Kate stood at the window, cold sweat still rolling down her body. She had woken terrified of a dream she couldn't remember and unable to lie back into sleep, she'd gotten up for some air. Chilled night air of late autumn danced around her face at the open window. There was a strange call, something like harp music, echoing up from far below her tower. Leaning out of the window, she saw nothing but the bizarre music built up unease in the pit of her chest until it reached a physical pain in her stomach. A cat meowed, startling Kate so that she slipped off the sill she was perched on. She landed like the cat, too, silently and on all fours. There was a cat, sitting on the floor like a sphinx. Kate wondered how on earth it got into the Tower. The cat had a coat of luminous black fur that moved luxuriously over its muscles and bones like a scrap of silk as it prowled toward the door and looked back at Kate with its sapphire eyes. Again, it meowed. A command.
With a quick look over her shoulder, she felt the uneasy pit of her stomach solidify with a decision. Kate slipped out the door to follow her guide. With bare feet, Kate made no noise creeping down the uncountable stone steps in the dark. The candle in her hand burned silently, sending bobbing shadows against the walls. The cat led her outside, from a side door at the base of the tower, to a gated garden Kate had never noticed, even from the height of the Tower. Kate couldn't believe she'd never seen it before. It was huge; definitely an eyesore put side by side with the tidy plains of grass. A circular gate fissured the wall of whitish stone. A round door with a knob in the center blocked her way. Kate's hand found the warm metal, but it was locked. She tried jarring it, banging it with her shoulder, but it wouldn't open. She stepped back, rubbing at her sore shoulder and blinked.

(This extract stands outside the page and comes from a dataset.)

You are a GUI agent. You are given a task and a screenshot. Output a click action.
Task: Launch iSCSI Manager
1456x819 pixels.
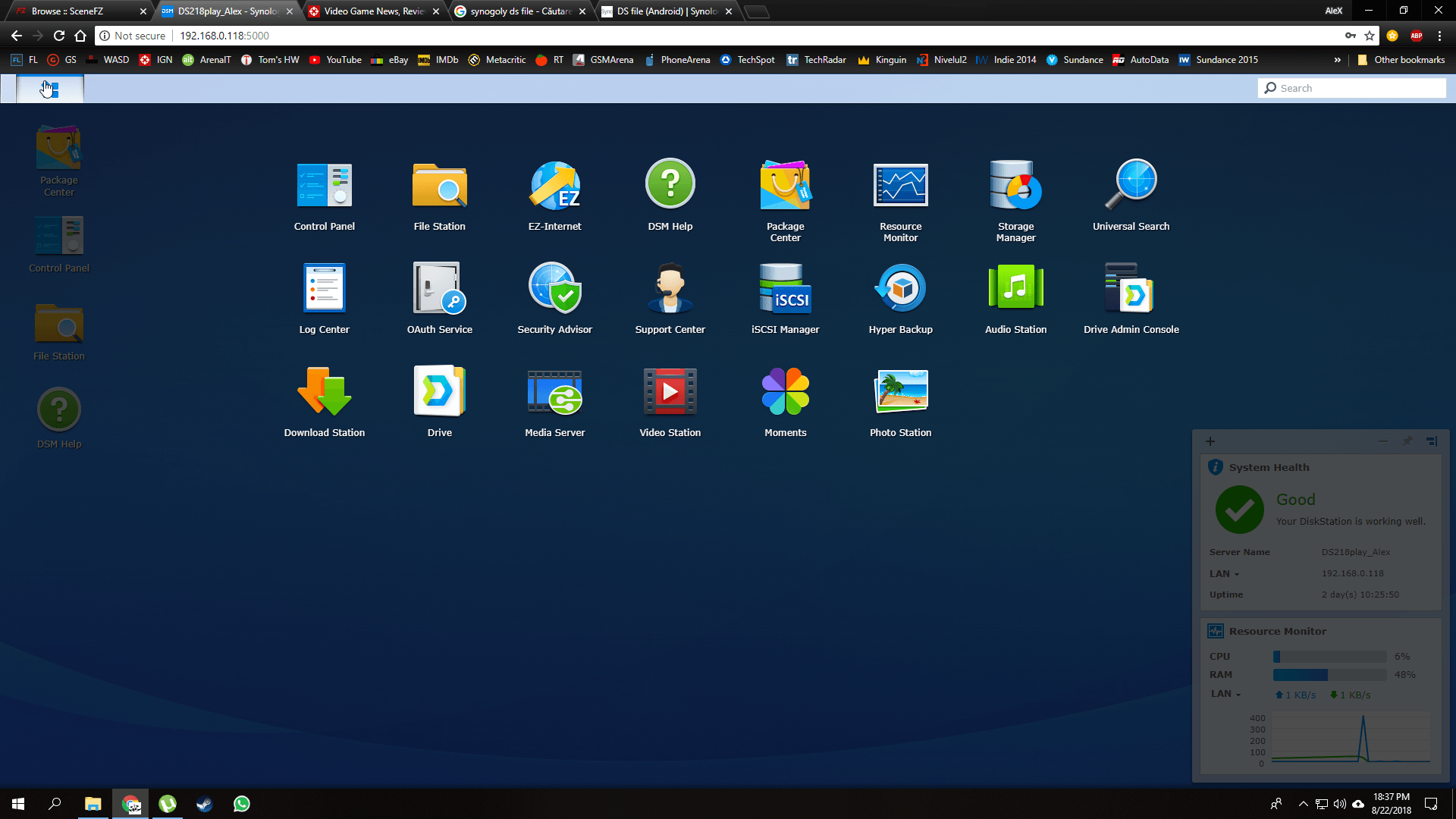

Kate touched the wooden door again. Tingly warmth seeped through her fingers, seeping into her arm. She was stuck to the door like a child with her finger in an electrical outlet. But it wasn't entirely unpleasant. The warmth that emitted from it made her feel safe. Kate's breathing slowed and grew louder.
Suddenly, the ground fell from beneath her and she was standing on the other side of the door. But from this side, there door was invisible. She could see the door she'd come from at the base of the Tower. Everything had the nighttime dream-like quality. The harp song played on. Kate followed the flawlessly cut stones that etched a path through the garden in the teal-dyed grass. The stones themselves were a bluish tint in the light of the crescent moon and indicated a winding path to a temple. Bushes with flowers Kate couldn't examine as closely as she liked in the darkness lined the garden. The Temple was open, its walls nonexistent, beams cut from marble suspending a ceiling a good six feet in the air. Her jaw hanging open, Kate wandered under the Temple roof. The insides of the shafts held shelves. On the shelves, merely slats of wood, books and statuettes of the Greek muses and Hindu gods and goddesses sit untouched by the wind. At the end of the Temple, a copper statue of a woman gleamed, shooting rays of light onto the different brown floor tiles. Then it was gone.
Kate was standing on the outside of the garden, her palm pressed against the solid wood of the door. Sweat was beaded on her upper lip as Kate blinked and stepped away. The black cat meowed from the top of the wall where she was perched and jumped in one fluid movement to the ground where she nuzzled Kate's bare ankles.
"Kali?" The name had come to Kate automatically. Kali meowed her agreement and fled by Kate's side up to her warm bed in the Tower.